La vérité, c'est qu'on serait bien en peine de trouver en prison un condamné qui n'aurait pas préalablement bénéficié d'abord de mesures alternatives à sanction, puis de peines multiples de substitution à l'emprisonnement: stage de citoyenneté au autre, sursis, TIG, sursis avec mise à l'épreuve, bracelets, aménagements de peine d'emprisonnement, suivi socio judiciaire, etc.
Très souvent, ce dispositif est suffisant, et le condamné ne récidive pas.
Hélas, il n'en est pas de même pour la petite frange de délinquants qui font fi de ces avertissements, et qui eux, récidivent. Ce sont eux, qui se retrouvent finalement en prison, et comme ils sont en état de multi récidive, ils s'y retrouvent parfois pour des durées assez longues. Car la réalité, c'est qu'il n'existe plus de courtes peines d'emprisonnement et actuellement, lorsque les juges envoient effectivement un délinquant derrière les barreaux, c'est que tout le reste a échoué.
Seuls se retrouvent donc en prison les multi récidivistes.
Cependant, par un invraisemblable tour de passe passe, Madame TAUBIRA veut faire croire au bon peuple que c'est le fait d'aller en prison qui entraîne la récidive.
Pour cela, elle convoque tous les bien pensants de la gauche judiciaire et autres idiots utiles, qui martèlent sur toutes les ondes et sur tous les tons que grâce à elle tout ira désormais pour le mieux dans le meilleurs des mondes possibles.
La vérité, c'est surtout que l'on n'a jamais évalué l'effet des peines de substitution à répétition, et l'éventualité de leur caractère criminogène (imputable à un possible sentiment d'impunité) sur une certaine catégorie de délinquants.
Ce n'était pas le moindre des mérites des peines plancher, pour cette catégorie là, de sonner la fin de la récréation.
Mais plutôt que de tenter avec objectivité une telle évaluation, Madame TAUBIRA va donc nous proposer d'aller encore plus avant dans les peines de substitution.
Dans les années 70 (au siècle dernier donc...) la télévision diffusait un dessin animé qui mettait en scène les Shadocks, créatures absurdes nous ressemblant de façon troublante. Ils avaient inventé une fusée, mais pas le carburant pour la propulser.
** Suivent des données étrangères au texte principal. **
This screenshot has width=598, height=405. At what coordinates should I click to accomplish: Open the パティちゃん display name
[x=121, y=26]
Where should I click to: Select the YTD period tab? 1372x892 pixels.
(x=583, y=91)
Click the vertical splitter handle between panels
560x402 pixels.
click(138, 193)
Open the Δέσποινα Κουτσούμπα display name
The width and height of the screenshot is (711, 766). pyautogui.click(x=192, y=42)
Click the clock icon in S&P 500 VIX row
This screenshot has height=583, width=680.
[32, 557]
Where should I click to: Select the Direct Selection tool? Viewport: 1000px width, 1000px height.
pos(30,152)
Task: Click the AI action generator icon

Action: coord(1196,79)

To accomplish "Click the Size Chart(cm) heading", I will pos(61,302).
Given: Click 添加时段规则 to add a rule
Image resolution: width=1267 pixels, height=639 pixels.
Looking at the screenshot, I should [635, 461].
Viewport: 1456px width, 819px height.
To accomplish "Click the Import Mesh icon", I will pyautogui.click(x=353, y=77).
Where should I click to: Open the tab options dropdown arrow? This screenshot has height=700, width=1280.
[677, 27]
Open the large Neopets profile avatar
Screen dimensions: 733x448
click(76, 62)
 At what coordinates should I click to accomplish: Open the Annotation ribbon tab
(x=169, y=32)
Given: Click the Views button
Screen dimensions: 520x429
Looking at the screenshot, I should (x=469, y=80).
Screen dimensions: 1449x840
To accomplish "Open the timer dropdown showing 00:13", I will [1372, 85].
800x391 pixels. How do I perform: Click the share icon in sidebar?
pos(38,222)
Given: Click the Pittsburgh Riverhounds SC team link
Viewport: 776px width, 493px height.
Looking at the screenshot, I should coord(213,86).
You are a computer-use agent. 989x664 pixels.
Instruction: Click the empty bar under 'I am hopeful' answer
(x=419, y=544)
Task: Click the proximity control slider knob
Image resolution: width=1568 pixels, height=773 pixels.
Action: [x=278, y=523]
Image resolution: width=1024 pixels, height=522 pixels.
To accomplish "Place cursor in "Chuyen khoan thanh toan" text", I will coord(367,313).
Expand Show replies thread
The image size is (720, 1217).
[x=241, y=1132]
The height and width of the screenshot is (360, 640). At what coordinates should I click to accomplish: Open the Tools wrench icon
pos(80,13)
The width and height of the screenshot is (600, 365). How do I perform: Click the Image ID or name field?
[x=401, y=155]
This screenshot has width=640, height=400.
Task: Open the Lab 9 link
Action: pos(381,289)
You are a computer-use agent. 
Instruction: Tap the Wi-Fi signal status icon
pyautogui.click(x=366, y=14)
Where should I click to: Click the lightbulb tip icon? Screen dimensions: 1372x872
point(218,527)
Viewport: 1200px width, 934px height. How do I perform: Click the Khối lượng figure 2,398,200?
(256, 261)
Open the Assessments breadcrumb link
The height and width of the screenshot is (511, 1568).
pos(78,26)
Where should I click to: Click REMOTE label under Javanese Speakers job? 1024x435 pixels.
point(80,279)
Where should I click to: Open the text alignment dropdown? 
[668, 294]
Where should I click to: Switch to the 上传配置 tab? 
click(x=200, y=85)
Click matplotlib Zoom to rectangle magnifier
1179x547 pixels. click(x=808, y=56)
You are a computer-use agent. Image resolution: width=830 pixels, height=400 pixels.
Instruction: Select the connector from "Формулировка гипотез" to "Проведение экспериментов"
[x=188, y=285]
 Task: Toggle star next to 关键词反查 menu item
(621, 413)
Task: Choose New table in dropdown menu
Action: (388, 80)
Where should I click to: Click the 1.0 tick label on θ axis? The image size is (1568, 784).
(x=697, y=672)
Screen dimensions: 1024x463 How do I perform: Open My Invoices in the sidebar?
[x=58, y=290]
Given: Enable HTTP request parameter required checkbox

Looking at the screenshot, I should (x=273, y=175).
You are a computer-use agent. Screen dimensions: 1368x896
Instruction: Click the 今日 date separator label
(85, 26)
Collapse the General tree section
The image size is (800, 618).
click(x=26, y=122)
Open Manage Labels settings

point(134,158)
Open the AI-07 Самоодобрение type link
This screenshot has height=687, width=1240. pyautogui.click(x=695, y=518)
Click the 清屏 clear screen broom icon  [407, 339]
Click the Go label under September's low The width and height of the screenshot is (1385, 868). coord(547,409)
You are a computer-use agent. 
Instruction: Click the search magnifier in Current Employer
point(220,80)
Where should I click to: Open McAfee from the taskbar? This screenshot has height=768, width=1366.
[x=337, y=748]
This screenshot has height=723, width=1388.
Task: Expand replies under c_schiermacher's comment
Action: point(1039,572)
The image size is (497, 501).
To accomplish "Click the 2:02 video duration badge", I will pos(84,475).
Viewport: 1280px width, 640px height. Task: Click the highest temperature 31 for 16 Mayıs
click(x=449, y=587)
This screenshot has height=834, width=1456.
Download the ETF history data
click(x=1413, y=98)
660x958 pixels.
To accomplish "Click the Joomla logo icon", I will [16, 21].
Heureusement, leurs dirigeants étaient très éclairés, et avaient calculés que statistiquement, plus une tentative ratait, plus elle avait de chance de réussir.
Les Shadocks essayaient donc de lancer leur fusée à la main, et se réjouissaient de la voir lamentablement retomber, certains que statistiquement, ils allaient ainsi à terme réussir à la faire décoller.
Le projet de Madame TAUBIRA semble s'être directement inspiré de cette école de pensée.
Mais pour finir, c'est le bon peuple, celui qui travaille, qui paye ses impôts et ses contraventions de stationnement qui va en faire les frais.
C'est en son sein que se recruteront les futures victimes des incompris qui n'auront pas encore suffisamment bénéficié de mesures alternatives à l'emprisonnement.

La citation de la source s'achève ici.